Das ist die schon allgemein bekannte Schwarz-WeißMalerei, die wir immer wieder erleben. Wir können ohne Landwirtschaft nicht leben, genauso wenig wie ohne Insekten. Auch mit kleinteiliger Landwirtschaft können wir nicht überleben und die Landwirte im Übrigen auch nicht.

Die Landwirtschaft leistet einen wichtigen Beitrag, und zwar nicht nur für die Ernährung der Bevölkerung, sondern auch für das Klima, die Umwelt und den Naturschutz. Auch die sächsischen Landwirte tun etwas, zum Beispiel in Form von Agrarumweltmaßnahmen durch Feldlerchen-gerechte Bewirtschaftung, das Anlegen von Blühstreifen und Greening-Maßnahmen. Wir fördern ökologischen Landbau und wir unterstützen den minimalen, integrierten Einsatz von Pflanzenschutzmitteln usw.

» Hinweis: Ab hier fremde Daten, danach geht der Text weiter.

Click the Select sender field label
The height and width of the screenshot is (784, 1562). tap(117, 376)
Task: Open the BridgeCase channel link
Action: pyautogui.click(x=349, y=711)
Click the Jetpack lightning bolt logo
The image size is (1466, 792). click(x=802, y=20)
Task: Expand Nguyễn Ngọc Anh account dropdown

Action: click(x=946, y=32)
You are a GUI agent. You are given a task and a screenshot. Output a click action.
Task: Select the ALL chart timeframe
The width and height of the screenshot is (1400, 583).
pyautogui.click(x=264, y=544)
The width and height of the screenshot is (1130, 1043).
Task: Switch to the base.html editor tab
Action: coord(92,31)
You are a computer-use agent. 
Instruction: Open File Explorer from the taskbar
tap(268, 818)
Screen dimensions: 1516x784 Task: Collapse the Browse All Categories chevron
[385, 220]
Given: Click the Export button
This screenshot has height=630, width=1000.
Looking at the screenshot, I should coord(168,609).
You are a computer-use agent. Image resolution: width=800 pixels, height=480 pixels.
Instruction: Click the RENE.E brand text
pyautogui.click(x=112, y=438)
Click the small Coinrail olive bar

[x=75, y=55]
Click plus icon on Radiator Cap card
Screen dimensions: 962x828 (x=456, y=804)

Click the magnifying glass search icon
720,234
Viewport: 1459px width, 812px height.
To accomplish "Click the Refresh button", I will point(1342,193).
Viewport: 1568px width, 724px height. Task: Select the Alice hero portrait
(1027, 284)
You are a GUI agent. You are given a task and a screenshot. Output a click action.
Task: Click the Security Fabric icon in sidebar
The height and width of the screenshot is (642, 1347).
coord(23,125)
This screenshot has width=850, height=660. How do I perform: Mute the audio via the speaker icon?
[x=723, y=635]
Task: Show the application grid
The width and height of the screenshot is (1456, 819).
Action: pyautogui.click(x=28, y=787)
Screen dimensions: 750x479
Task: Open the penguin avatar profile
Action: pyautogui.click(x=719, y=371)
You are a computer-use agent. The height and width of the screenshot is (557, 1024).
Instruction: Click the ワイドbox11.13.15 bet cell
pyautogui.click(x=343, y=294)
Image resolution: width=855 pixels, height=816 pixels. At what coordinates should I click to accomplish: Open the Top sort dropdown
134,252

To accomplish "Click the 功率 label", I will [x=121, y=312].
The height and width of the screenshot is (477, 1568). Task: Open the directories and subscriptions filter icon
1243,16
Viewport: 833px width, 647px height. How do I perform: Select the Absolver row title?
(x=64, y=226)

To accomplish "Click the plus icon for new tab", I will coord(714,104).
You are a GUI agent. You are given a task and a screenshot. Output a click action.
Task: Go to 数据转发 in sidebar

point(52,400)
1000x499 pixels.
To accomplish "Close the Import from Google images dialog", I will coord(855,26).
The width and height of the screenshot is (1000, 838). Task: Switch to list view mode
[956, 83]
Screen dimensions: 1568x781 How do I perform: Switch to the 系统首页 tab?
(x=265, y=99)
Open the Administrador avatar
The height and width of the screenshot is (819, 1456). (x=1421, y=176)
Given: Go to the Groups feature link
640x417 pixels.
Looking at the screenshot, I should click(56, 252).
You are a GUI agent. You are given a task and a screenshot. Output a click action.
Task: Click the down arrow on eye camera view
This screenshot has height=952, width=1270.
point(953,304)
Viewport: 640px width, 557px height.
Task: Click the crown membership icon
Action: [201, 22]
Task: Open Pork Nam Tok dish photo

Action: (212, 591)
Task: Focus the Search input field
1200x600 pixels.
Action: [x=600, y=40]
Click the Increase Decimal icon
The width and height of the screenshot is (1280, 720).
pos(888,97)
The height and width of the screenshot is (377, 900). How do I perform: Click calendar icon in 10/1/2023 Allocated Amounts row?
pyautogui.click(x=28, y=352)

Schauen Sie, lieber Herr Günther, auf Ihren Parteikollegen in Baden-Württemberg, den Ministerpräsidenten Winfried Kretschmann. Wenn Sie mit der Forderung, sofort zu handeln, das meinen, was er in BadenWürttemberg angeschoben hat, dann haben Sie meine volle Unterstützung. Er bleibt auf dem Boden der Realität mit seiner Landesstrategie – so nennt er das: Verstärkung der biologischen Vielfalt. Diese Strategie sieht folgende Maßnahmen vor: mehr Aufklärung der Bauern, Anreize zur naturnahen Wirtschaftsweise, Brachenbegrünung mit Blühmischungen, Förderung von Streuobstwiesen, die besonders artenreich sind, Bewirtschaftungsverzicht in Wäldern und Naturparks, Monitoring auf Landesebene, Biotopverbünde verbessern, Zustand der Naturschutzgebiete verbessern und Straßenbegleitgrün ökologisch

aufwerten. Das zu den Maßnahmen, die ausschließlich sind.

Einige dieser Maßnahmen kommen uns durchaus bekannt vor und werden auch von uns schon gefördert. Revolutionäre Strukturveränderungen in der Landwirtschaft sind darin aber nicht vorgesehen.

Zu Verboten oder drastischen Reduzierungen von Pflanzenschutzmitteln oder in Bezug auf Glyphosat, Insektizide, Pestizide wartet man – so steht es in dieser Strategie – den wissenschaftlichen Streit ab.

Lassen Sie uns vernünftig an das Problem herangehen, so wie das unsere Kollegen in Baden-Württemberg tun.